» EXERCISE DIRECTIONS
Scan the entries below for the word "Task" and copy every line where it turns up.

» EXTRACTED ENTRIES
"""

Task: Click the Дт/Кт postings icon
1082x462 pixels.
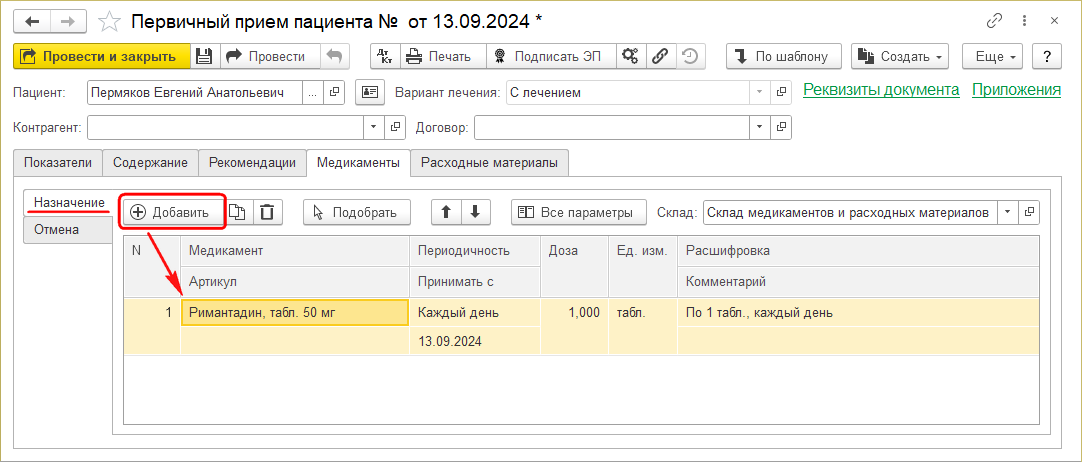Action: click(x=385, y=57)
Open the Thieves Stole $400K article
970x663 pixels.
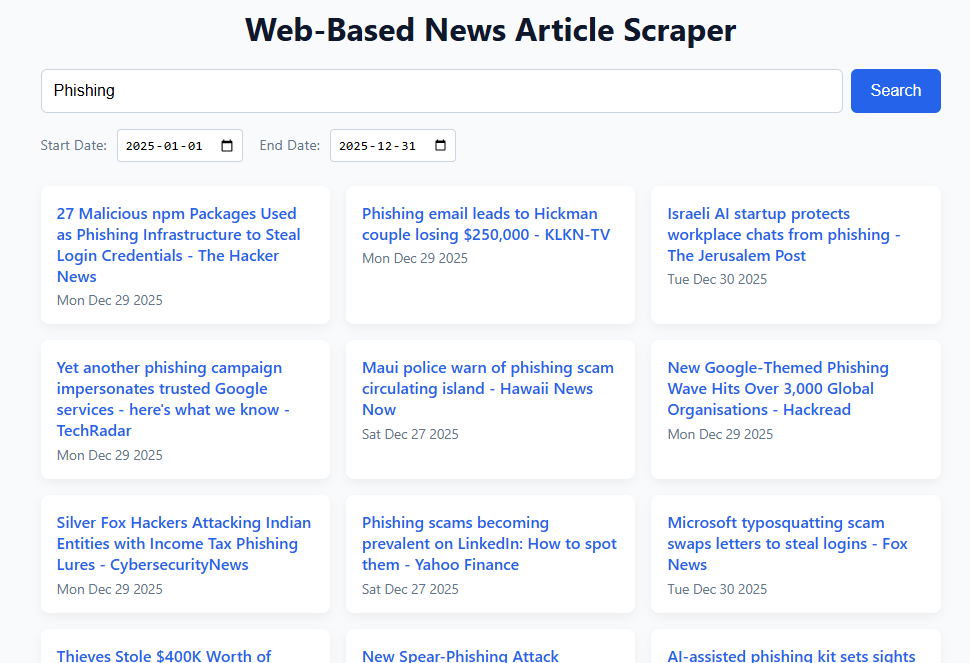click(164, 655)
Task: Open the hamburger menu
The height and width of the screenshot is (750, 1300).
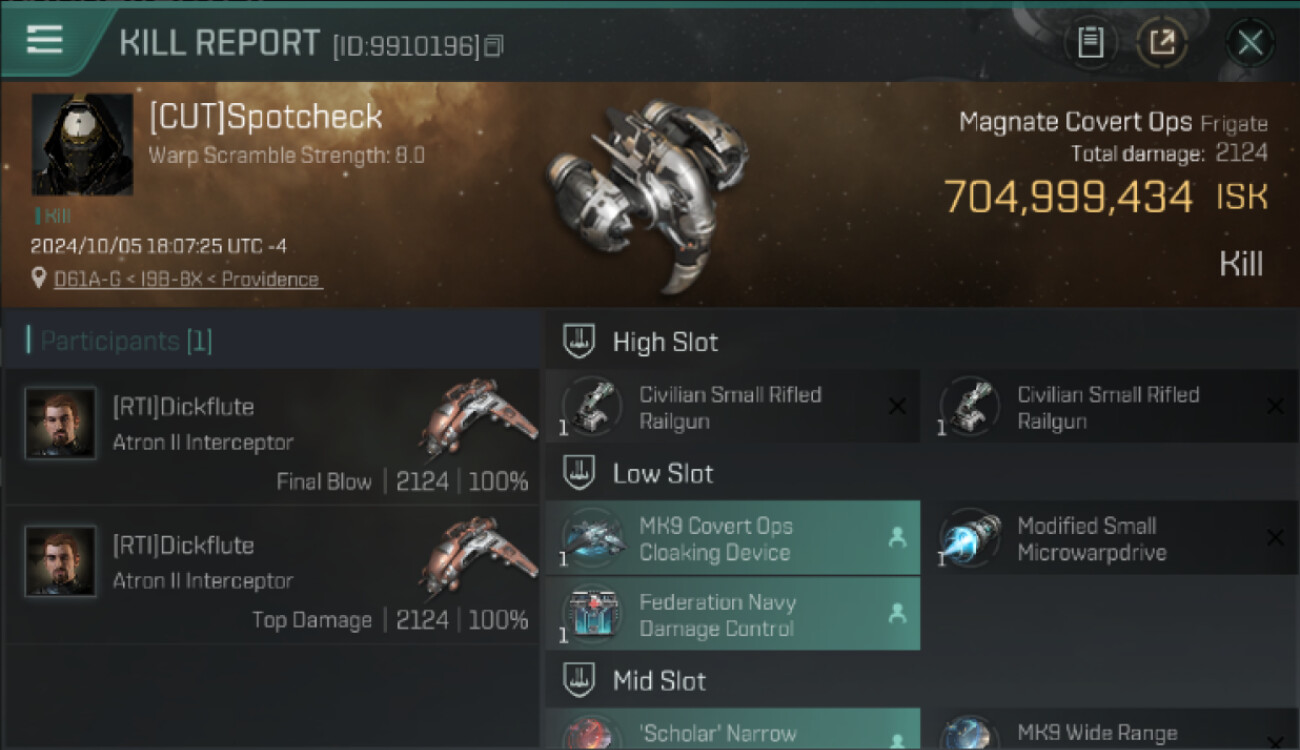Action: click(45, 41)
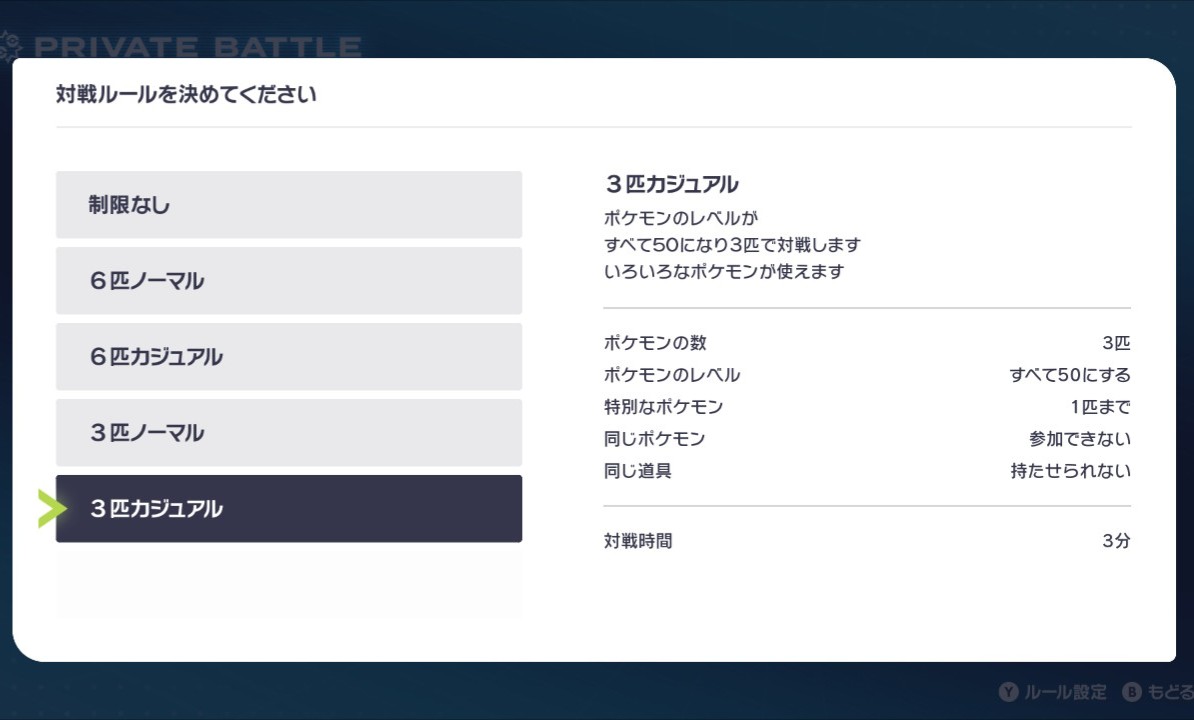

"""

» OUTPUT OF THE EXERCISE
Task: Click the Дт/Кт postings icon
Task: Open the hamburger menu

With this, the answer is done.